2016 Audit

The Auditor

The professional services firm, Brabo & Carlsen, LLP, Certified Public Accountants (Auditor), have been engaged by the Association to audit the operating fund and replacement fund, including the balance sheets, together with the related statements of revenues, expenses, and changes in fund balance and cash flows for the year then ended December 31, 2016 (Financial Statements). This 2016 audit will be the third year that the Auditor has been engaged by the Association to perform an audit of the Financial Statements. We understand the Auditor conducts approximately 40 annual audits of HOA’s in the Coachella Valley.

Audit Objective

The objective of the audit being performed by the Auditor is to express an opinion on whether the Financial Statements are fairly presented, in all material respects, in conformity with U.S. generally accepted accounting principles. The Auditor is to conduct their audit in accordance with auditing standards generally accepted in the United States of America and will include tests of accounting records maintained by the three management companies hired by the Association, as well as other procedures that the Auditor considers necessary to enable them to express an opinion on the Financial Statements.

Audit Procedures

The procedures to be performed by the Auditor will include tests of documentary evidence supporting the transactions recorded in the general ledger accounts maintained by the three management companies and direct confirmation of certain assets and liabilities by written correspondence with selected owners, creditors and financial institutions. The procedures will not determine whether the funds designated for future major repairs and replacements are adequate to meet such future costs. Such determination is outside the scope of the audit engagement. The Auditor will also request written representations from attorneys engaged by the Association as well written representations from the President and Treasurer of the Board about the Financial Statements and related matters.

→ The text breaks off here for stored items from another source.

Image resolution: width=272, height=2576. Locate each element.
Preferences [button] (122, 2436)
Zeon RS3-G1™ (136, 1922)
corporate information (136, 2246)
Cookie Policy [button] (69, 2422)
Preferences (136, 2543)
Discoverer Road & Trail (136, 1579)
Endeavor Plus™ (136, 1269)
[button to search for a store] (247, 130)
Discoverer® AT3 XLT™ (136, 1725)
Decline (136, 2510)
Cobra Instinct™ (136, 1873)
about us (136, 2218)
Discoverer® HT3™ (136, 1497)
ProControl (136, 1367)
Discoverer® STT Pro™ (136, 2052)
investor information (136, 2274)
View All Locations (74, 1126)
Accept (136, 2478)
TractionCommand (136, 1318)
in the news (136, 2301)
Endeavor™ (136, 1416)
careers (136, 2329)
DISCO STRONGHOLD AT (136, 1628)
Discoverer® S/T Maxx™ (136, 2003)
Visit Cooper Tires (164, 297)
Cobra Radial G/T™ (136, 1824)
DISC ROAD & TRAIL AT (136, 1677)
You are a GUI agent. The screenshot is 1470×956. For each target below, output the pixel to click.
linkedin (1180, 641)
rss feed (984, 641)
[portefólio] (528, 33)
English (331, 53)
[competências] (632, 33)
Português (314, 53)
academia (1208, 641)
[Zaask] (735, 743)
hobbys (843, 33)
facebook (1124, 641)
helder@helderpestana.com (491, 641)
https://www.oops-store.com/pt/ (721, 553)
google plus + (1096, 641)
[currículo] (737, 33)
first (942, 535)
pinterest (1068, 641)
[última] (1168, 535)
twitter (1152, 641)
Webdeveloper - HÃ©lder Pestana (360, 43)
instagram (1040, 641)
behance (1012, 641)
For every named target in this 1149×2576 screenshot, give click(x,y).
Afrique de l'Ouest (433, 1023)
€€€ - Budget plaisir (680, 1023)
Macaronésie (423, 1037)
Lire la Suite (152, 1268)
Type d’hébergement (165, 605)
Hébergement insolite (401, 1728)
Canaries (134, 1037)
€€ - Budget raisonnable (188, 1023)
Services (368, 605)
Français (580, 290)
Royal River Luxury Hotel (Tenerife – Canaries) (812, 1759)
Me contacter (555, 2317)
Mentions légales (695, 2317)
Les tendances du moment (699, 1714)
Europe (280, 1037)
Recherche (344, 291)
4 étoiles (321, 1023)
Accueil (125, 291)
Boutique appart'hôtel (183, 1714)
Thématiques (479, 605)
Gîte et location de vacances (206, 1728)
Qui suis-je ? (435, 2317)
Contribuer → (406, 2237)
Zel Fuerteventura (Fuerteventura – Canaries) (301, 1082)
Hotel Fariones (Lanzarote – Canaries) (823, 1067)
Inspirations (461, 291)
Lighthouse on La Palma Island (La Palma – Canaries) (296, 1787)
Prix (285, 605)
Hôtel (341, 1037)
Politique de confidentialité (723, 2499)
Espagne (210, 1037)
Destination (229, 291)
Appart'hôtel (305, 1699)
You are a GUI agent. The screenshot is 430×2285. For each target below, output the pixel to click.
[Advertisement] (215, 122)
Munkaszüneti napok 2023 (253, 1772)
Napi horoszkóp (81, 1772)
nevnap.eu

An audit includes examining, on a test basis, evidence supporting the amounts and disclosures in the Financial Statements. Therefore, the audit to be conducted will involve judgment about the number of transactions to be examined and the areas to be tested. An audit also includes evaluating the appropriateness of accounting policies used by the Association and the reasonableness of the significant accounting estimates made by the management companies that are responsible for the preparation of the accounting records and the unaudited Financial Statements. The Auditor will also evaluate the overall presentation of the Financial Statements.

The Auditor is required to plan and perform the audit to obtain reasonable assurance about whether the Financial Statements are free of material misstatement, whether from (1) errors, (2) fraudulent financial reporting, (3) misappropriation of assets, or (4) violations of laws or governmental regulations that are attributable to the Association or to acts by management or employees acting on behalf of the Association.

Because of the inherent limitations of an audit, combined with inherent limitations of internal control, and because the Auditor will not perform a detailed examination of all transactions, there is a risk that material misstatements may exist and not be detected by the Auditor, even though the audit was properly planned and performed in accordance U.S. generally accepted auditing standards. In addition, an audit is not designed to detect immaterial misstatements, or violations of laws or governmental regulations that do not have a direct and material effect on the Financial Statements. The Auditor will inform the Board of any matters that come to their attention.

The Auditor, in conducting the audit, will obtain an understanding of the Association and its environment, including internal controls implemented by the Association as well as the three management companies hired by the Association in 2016. The Auditor will obtain an understanding sufficient to assess the risks of material misstatement of the Financial Statements and to design the nature, timing and extent of audit procedures to be completed. An audit is not designed to provide assurance on internal controls or to identify deficiencies in internal controls. However, during the audit, the Auditor will communicate with the Board and those charged with governance of internal controls, matters that are required to be communicated under professional standards.

The 2016 Audit

The Auditor has prepared and delivered their written request for reports, schedules and documents from the three management companies.

Tyler Ingle, the Controller for the Association, will have the lead to coordinate providing all items requested to the Auditor.

The audit is expected to commence in late February or early March.

A draft of the audited financial statements will be reviewed by the Controller, FAC and the Board prior to issuance.

The audited Financial Statements together with the report of the Auditor is expected to be issued by April 15, 2017.